Le Rhône mal en point à cause du nucléaire
L’essentiel des indisponibilités nucléaires en Europe ont eu lieu en vallée du Rhône, à cause des centrales en circuit ouvert (2), qui ont besoin de prélever beaucoup d'eau. Autant dire que la filière nucléaire à du mal à encaisser les évolutions et à déglutir le changement climatique.
Une rivière avec un débit plus faible se réchauffe plus vite conduisant à faire voler en éclats les seuils réglementaires de température en aval. Selon les prévisions de l'entreprise
Callendar spécialisée dans l’évaluation des risques climatiques et son outil
d’anticipation des risques pour 2021, il suffirait d’un court épisode de canicule en
fin d’été pour rendre indisponible jusqu’à 5 GW de puissance nucléaire correspondant à pas moins de 8 % de production du parc nucléaire actuel.
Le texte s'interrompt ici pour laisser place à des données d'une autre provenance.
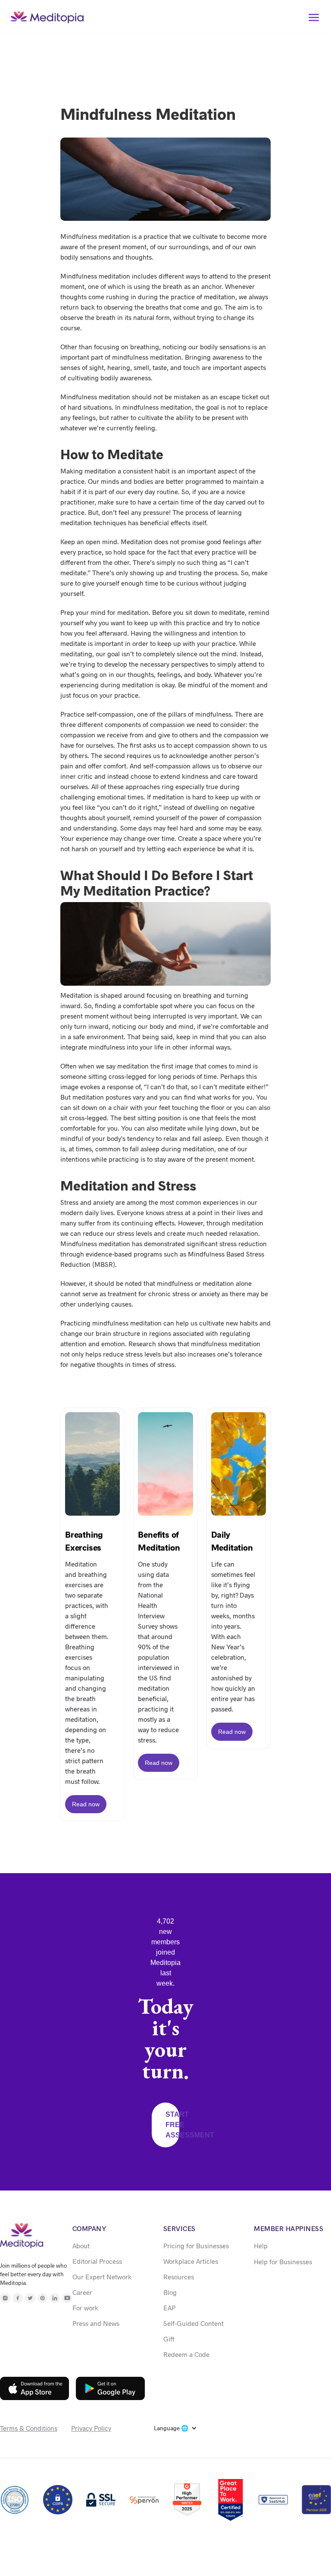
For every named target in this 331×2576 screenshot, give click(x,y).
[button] (314, 17)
Le nucléaire n'est pas si pilotable que cela malgré les dires de la nucléocratie.
Tant que les débits faibles se produisent quand la consommation est faible à l’échelle nationale, tel en été, les baisses de production nucléaire n’ont d’effet que sur les marchés financiers spéculatifs de l’électricité, peu sur le réseau et les consommateurs, alors des canicules plus précoces ou tardives posent problèmes selon RTE (Réseau Transport Electrique, filiale EDF). Des spécialistes (Nature Energy) évaluent entre 0,8 et 1,4 % la perte annuelle mondiale sur la production nucléaire d’ici quarante ans, et de 1,4 à 2,4 % au niveau mondial à la fin du siècle, du fait du changement climatique.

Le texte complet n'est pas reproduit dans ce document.